Predictably, the Privacy Advocates are already panicking: “People will know where I am!” (right, that’s the point –if you don’t want people to know where you are, don’t sign up). “The system could be subject to abuse!” (any system is subject to abuse – should we shut down the credit system because of the threat of identity theft?). “Employers could use the system to track phones given to their employees!” (and your point is?), etc.
This is not that different from Twitter, where people broadcast every little transactional detail of their lives, or it’s corollary application, Facebook, where people pretty much put their entire lives on display. Millions of people have chosen to step into a real-time information ecosystem, this is just another incremental step in the same direction.

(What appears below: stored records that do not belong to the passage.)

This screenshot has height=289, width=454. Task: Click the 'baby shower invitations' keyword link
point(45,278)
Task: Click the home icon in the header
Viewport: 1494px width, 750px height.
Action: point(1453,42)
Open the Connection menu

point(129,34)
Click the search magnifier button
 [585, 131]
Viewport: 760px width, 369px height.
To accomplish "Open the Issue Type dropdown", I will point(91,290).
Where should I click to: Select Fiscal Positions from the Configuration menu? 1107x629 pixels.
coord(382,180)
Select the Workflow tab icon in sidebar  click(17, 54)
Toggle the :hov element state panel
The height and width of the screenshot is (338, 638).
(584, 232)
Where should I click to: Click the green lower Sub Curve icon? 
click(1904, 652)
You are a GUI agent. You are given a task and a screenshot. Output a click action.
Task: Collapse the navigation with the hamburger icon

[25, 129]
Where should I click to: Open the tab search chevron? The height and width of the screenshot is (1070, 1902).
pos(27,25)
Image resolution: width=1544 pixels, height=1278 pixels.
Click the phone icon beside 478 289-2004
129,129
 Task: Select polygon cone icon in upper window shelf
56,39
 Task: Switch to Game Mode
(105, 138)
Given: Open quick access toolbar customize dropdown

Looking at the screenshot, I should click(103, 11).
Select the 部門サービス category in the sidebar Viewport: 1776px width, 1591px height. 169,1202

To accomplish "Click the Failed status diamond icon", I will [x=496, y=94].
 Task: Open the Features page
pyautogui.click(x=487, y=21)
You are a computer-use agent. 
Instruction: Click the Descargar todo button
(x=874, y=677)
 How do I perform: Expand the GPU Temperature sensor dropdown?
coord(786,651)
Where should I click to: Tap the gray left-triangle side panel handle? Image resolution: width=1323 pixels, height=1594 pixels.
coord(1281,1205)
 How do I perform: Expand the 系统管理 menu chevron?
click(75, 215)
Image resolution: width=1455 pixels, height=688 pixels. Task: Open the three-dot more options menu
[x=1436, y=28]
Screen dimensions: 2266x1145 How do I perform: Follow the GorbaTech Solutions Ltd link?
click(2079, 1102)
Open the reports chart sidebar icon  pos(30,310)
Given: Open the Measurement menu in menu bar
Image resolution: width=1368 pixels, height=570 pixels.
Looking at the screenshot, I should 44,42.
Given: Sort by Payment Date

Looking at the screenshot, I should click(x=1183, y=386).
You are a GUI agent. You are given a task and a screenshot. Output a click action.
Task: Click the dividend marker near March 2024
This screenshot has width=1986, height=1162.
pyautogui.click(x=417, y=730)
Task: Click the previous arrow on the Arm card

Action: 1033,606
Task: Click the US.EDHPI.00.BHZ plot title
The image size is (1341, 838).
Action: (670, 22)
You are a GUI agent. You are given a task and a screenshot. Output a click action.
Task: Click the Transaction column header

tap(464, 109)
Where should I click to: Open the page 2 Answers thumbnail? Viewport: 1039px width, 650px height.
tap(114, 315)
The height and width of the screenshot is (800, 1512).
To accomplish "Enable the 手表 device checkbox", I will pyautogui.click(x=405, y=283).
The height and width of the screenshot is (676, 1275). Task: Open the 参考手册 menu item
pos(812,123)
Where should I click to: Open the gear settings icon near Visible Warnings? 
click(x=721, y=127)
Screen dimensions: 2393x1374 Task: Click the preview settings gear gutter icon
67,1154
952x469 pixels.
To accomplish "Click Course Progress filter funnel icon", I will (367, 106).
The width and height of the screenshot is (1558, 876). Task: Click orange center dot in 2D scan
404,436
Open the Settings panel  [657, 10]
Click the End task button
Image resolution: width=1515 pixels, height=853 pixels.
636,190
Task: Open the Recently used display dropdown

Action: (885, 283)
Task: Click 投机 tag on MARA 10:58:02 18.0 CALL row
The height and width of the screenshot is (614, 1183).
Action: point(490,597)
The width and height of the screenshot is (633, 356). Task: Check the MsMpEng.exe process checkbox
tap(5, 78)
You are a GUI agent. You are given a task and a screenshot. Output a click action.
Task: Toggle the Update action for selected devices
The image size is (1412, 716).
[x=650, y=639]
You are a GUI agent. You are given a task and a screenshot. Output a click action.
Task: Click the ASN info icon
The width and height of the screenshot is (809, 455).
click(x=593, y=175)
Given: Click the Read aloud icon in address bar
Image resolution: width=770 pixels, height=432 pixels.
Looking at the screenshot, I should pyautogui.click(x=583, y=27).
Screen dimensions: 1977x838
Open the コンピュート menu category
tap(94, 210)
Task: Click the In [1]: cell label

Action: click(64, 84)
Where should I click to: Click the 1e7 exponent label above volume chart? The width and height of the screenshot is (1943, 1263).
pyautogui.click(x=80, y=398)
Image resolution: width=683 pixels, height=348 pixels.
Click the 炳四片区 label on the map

The folks at Google, with their big brains and deep pockets, are putting a lot of thought into systems security (presumably to avoid liability, since they’re a great target for lawsuits). Will there be abuse of the system? Of course there will be, but if it’s like any other service in this ecosystem, abuses will be a statistical anomaly, and for the most part people who want to play in this space will, and those who don’t, won’t. The panicky hand-wringing of the privacy advocates is unavoidable; if it wasn’t this, it would be something else.